§ **Activity**
Your answer should be the lines below from the one holding "[Compartilhar no X] (315, 754)" through the one holding "[Megosztás a Facebookon] (486, 727)", copied exactly and with nothing else.

§ **Data**
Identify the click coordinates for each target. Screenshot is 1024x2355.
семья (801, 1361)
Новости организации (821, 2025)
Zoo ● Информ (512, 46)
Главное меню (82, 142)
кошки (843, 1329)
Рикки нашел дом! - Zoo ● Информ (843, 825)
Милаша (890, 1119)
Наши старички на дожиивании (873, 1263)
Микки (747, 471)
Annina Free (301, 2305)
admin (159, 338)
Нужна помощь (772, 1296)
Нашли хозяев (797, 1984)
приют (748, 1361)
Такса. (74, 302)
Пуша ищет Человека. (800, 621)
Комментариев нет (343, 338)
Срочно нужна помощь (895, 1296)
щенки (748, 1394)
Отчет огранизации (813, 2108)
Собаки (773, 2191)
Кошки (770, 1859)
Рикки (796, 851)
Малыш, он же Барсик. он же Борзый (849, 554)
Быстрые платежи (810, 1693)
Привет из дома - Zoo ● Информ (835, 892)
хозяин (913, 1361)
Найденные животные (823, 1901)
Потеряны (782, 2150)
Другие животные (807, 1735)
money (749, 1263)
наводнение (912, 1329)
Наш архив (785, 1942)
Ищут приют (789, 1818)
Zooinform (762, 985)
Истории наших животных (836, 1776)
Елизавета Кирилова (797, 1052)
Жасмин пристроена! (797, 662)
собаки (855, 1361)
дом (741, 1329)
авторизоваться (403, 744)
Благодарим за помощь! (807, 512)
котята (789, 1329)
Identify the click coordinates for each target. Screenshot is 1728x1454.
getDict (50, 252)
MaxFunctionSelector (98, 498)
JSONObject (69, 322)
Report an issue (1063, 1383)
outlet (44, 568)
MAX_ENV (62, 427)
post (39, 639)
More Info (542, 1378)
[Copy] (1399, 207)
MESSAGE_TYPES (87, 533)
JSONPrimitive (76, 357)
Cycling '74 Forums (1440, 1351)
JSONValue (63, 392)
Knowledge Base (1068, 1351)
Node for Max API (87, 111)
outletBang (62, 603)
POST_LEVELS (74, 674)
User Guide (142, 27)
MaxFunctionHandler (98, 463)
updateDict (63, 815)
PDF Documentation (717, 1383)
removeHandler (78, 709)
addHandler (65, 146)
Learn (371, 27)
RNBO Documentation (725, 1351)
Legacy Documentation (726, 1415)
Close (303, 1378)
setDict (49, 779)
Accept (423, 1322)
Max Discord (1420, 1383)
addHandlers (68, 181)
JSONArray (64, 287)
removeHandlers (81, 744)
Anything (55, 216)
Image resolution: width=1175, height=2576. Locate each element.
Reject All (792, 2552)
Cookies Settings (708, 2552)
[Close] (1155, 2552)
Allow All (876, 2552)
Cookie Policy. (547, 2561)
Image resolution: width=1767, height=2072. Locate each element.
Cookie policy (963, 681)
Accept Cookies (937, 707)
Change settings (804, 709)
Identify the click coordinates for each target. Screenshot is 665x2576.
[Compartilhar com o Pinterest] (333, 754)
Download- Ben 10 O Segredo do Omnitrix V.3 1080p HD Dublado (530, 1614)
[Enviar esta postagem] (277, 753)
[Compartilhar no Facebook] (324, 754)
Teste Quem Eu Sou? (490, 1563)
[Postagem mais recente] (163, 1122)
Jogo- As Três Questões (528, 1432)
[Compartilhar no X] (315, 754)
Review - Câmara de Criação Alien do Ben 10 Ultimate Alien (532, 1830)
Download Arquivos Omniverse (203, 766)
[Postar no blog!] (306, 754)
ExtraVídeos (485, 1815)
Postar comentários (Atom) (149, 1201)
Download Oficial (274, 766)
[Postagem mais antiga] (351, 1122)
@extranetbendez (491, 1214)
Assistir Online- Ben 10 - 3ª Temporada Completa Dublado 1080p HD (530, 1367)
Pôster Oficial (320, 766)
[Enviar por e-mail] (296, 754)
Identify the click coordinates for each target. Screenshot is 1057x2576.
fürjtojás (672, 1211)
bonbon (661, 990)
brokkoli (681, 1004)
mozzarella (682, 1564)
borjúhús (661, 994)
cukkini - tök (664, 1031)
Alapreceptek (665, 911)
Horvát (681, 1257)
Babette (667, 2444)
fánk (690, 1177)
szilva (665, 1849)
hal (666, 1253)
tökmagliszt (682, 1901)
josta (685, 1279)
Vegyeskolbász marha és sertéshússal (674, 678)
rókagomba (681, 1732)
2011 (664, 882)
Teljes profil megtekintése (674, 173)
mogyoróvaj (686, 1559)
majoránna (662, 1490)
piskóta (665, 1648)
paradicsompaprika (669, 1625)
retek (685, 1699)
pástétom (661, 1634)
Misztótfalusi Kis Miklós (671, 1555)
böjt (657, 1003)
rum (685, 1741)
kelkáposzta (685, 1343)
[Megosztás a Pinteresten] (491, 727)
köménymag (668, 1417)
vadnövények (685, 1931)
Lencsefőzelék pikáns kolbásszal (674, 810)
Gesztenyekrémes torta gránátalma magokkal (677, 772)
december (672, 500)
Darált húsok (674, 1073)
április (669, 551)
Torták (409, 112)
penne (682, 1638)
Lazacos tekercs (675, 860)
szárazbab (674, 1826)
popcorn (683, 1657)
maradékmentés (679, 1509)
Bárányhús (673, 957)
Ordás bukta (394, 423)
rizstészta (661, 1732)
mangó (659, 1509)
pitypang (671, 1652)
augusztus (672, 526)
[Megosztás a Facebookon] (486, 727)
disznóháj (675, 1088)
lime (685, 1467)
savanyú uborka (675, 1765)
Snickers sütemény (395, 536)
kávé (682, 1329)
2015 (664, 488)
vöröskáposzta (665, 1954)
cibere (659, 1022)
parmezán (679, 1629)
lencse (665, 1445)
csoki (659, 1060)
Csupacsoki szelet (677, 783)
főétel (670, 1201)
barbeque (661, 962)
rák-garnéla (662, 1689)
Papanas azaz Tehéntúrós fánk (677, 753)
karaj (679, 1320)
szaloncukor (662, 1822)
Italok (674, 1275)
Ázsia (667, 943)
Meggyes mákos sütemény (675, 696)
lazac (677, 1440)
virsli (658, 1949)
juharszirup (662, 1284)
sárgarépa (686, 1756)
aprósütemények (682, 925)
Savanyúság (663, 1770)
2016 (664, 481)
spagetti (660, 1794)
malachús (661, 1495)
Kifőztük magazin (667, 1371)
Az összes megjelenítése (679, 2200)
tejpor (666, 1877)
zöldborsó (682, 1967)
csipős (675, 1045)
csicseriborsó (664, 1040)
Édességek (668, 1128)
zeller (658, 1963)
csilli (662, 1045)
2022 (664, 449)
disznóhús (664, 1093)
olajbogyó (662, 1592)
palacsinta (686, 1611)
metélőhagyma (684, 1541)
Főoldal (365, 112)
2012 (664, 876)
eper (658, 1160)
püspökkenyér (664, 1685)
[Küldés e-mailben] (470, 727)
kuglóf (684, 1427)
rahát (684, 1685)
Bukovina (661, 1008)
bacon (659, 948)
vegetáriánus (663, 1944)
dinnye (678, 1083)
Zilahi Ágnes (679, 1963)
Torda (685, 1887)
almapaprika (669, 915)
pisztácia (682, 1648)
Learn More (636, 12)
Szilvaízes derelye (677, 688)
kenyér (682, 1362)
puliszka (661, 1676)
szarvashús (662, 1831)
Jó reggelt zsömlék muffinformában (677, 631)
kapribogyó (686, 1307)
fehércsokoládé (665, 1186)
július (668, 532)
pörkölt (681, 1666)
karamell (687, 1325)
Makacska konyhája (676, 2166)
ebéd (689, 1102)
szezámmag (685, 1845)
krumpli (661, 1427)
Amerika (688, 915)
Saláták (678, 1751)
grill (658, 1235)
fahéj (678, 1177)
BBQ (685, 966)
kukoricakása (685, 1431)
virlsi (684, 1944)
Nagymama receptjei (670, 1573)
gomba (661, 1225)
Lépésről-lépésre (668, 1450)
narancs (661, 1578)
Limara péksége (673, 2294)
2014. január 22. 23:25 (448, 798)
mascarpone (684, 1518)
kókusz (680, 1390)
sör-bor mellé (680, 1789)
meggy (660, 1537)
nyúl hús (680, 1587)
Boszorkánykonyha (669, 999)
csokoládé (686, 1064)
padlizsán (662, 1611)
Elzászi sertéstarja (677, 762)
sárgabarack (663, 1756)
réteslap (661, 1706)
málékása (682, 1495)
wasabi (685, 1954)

§ **Output of the task**
[Compartilhar no X] (315, 754)
Review - Câmara de Criação Alien do Ben 10 Ultimate Alien (532, 1830)
Download Arquivos Omniverse (203, 766)
[Postar no blog!] (306, 754)
ExtraVídeos (485, 1815)
Postar comentários (Atom) (149, 1201)
Download Oficial (274, 766)
[Postagem mais antiga] (351, 1122)
@extranetbendez (491, 1214)
Assistir Online- Ben 10 - 3ª Temporada Completa Dublado 1080p HD (530, 1367)
Pôster Oficial (320, 766)
[Enviar por e-mail] (296, 754)
Identify the click coordinates for each target. Screenshot is 1057x2576.
fürjtojás (672, 1211)
bonbon (661, 990)
brokkoli (681, 1004)
mozzarella (682, 1564)
borjúhús (661, 994)
cukkini - tök (664, 1031)
Alapreceptek (665, 911)
Horvát (681, 1257)
Babette (667, 2444)
fánk (690, 1177)
szilva (665, 1849)
hal (666, 1253)
tökmagliszt (682, 1901)
josta (685, 1279)
Vegyeskolbász marha és sertéshússal (674, 678)
rókagomba (681, 1732)
2011 (664, 882)
Teljes profil megtekintése (674, 173)
mogyoróvaj (686, 1559)
majoránna (662, 1490)
piskóta (665, 1648)
paradicsompaprika (669, 1625)
retek (685, 1699)
pástétom (661, 1634)
Misztótfalusi Kis Miklós (671, 1555)
böjt (657, 1003)
rum (685, 1741)
kelkáposzta (685, 1343)
[Megosztás a Pinteresten] (491, 727)
köménymag (668, 1417)
vadnövények (685, 1931)
Lencsefőzelék pikáns kolbásszal (674, 810)
Gesztenyekrémes torta gránátalma magokkal (677, 772)
december (672, 500)
Darált húsok (674, 1073)
április (669, 551)
Torták (409, 112)
penne (682, 1638)
Lazacos tekercs (675, 860)
szárazbab (674, 1826)
popcorn (683, 1657)
maradékmentés (679, 1509)
Bárányhús (673, 957)
Ordás bukta (394, 423)
rizstészta (661, 1732)
mangó (659, 1509)
pitypang (671, 1652)
augusztus (672, 526)
[Megosztás a Facebookon] (486, 727)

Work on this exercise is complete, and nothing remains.